I have watched more football, than a Kardashian scouting ex-husbands in the last couple of weeks, and I feel like a lottery winner on Thanksgiving. Okay maybe not that good, but it’s been pretty amazing football.First and foremost I have to address my friends who root for the Dawgs, or “F.U.F’s Females,” I was totally wrong over the summer when I told any of you who would listen that UGA was going to have a good year. I sincerely thought that there would be a change that came over this team, and the Dawgs would finally stop being soft as my son’s excrement, (he’ll be two this Saturday). I was more wrong than “Dewey Wins.”
It’s the same soft, fundamentally unsound team that I’ve seen for the last four years. I’ve been saying for years that the Dawgs are all bark no bite, and have been chastised and deemed a bigger hater than an extra in the “Haters’ Ball” Chappelle Show skit. No I’m not a hater; I just know what I’m talking about.

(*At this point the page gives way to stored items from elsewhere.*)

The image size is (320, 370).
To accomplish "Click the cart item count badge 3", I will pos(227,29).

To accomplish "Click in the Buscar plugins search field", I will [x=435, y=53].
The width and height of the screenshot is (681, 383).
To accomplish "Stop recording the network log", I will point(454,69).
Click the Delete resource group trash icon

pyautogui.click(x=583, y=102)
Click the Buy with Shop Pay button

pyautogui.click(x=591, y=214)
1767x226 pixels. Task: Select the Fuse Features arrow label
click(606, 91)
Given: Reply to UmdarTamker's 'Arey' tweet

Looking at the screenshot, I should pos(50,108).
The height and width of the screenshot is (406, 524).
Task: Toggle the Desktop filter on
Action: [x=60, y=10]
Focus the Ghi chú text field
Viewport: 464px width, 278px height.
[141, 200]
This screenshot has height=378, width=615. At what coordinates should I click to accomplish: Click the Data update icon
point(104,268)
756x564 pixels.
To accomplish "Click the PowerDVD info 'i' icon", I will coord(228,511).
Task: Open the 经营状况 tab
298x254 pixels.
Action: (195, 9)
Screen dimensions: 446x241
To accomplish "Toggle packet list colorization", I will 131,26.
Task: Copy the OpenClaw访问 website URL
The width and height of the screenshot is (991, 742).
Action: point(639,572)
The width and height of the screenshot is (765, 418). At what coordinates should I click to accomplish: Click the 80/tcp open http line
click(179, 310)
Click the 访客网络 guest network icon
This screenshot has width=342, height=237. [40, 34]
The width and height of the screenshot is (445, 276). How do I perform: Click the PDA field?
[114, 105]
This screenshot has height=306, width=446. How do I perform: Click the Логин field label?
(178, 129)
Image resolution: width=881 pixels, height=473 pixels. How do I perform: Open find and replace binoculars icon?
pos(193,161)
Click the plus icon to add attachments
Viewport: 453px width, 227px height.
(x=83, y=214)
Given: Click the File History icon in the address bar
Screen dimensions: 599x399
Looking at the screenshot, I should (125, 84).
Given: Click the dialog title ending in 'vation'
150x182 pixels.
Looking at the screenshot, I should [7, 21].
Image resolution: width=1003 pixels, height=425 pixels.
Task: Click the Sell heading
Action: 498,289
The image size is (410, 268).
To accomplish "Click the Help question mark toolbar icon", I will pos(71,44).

My wife brought up and interesting point to me when she said,
“You would think they would listen to you when you’re the one that actually played football.”
“You’re right, I did play football. None of them did.”
The problem is, they are fans and don’t have the experience of being around a football team. I know what a soft, team that cares more about being the B.M.O.C. than winning football games. That’s what the Dawgs are. A bunch of guys worried about going to “the league” and not a team trying to win championships.
In national college news, I have to admit, that the Michigan Vs. Notre Dame game was “REDONKULOUS.” Wow, Denard “Shoelace” Robinson had one of the most marvelous fourth quarters I’ve ever seen. He was throwing bombs on the Irish like they were the IRA. And as much as I love to see the “Domed Ones” dome it busted in, the Leprechauns just ran out of luck. I normally don’t like games where defenses are harder to find than Waldo, but three touchdowns scored in the final 1:12 of a game just makes for good television.
Now on to my beloved Atlanta Falcons, that was a travesty, but not surprising. I will not have the football pulled from me any longer. I’ll root for them to win, but I will not be upset when they lose, because well, that’s what they do. “They are who we thought they were,” Dennis Green.
My fantasy football teams are 2-0, with two decisive victories. Let’s just say that I have Aaron Rodgers in one league, Tom Brady in the other, and Greg Jennings and Wes Welker in both. Yes “The Dirty Pimps” because I wish I could be, “Big Pimpin” like Jay-Z, and “Team SuperCrunk,” because well, that’s an awesome fantasy football team, are proving that I just might know a little bit about what I’m talking about.